Experts from the London Crypto Club also report that investors, by purchasing Bitcoin, may be seeking refuge not only from the devaluation of fiat currencies but also from a potential collapse of political structures and the economic system. No one knows how far the war in the Middle East will escalate. Analysts also indicate that if the conflict concludes quickly, a wave of euphoria may occur, positively affecting all markets, including the cryptocurrency market.
Another positive aspect is the potential for the Fed to ease monetary policy due to the war in Iran. Historically, US military campaigns have inevitably provoked increased spending and further reductions in the Fed's key interest rate.

Bitcoin continues to form a full-fledged downward trend. We continue to expect a decline, targeting $57,500 (the 61.8% Fibonacci level of the three-year upward trend), and there are currently no signs of a trend reversal. However, even the $57,500 level no longer looks like a final stop.
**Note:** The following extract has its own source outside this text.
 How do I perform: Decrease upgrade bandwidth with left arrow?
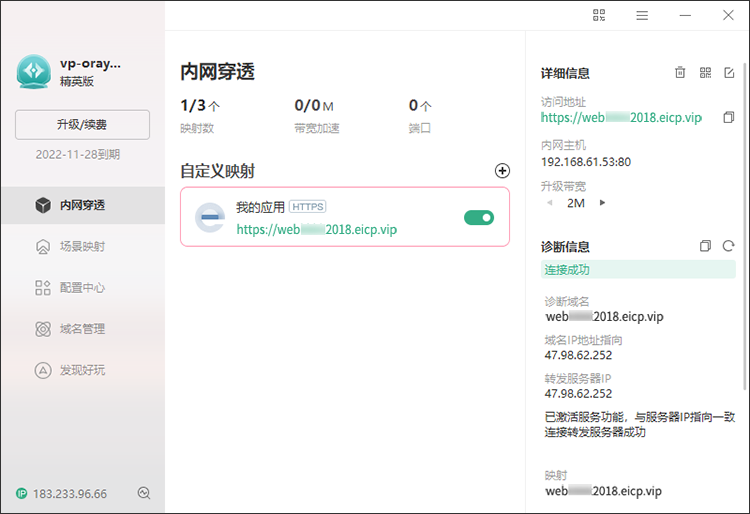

Among the points of interest (POI), the nearest "bearish" FVG on the daily timeframe is quite far from the price. We should also pay attention to deviations at the upper boundary of the sideways channel on the 4-hour timeframe, as the trend remains downward.

The daily timeframe continues to show a downward trend. The key pattern for selling has been and remains the bearish order block on the weekly timeframe. As we warned, the movement triggered by this signal can be strong and prolonged. After its formation, Ethereum has already declined by 55%, or $2,500. In the near future, an upward correction is expected; however, the price is still in a fairly narrow sideways channel. Trading within the flat can only be done from its boundaries. One should also not forget Bitcoin's significant influence on the entire cryptocurrency market. While no bearish patterns and signals may have formed for Ethereum, they may still be formed for Bitcoin.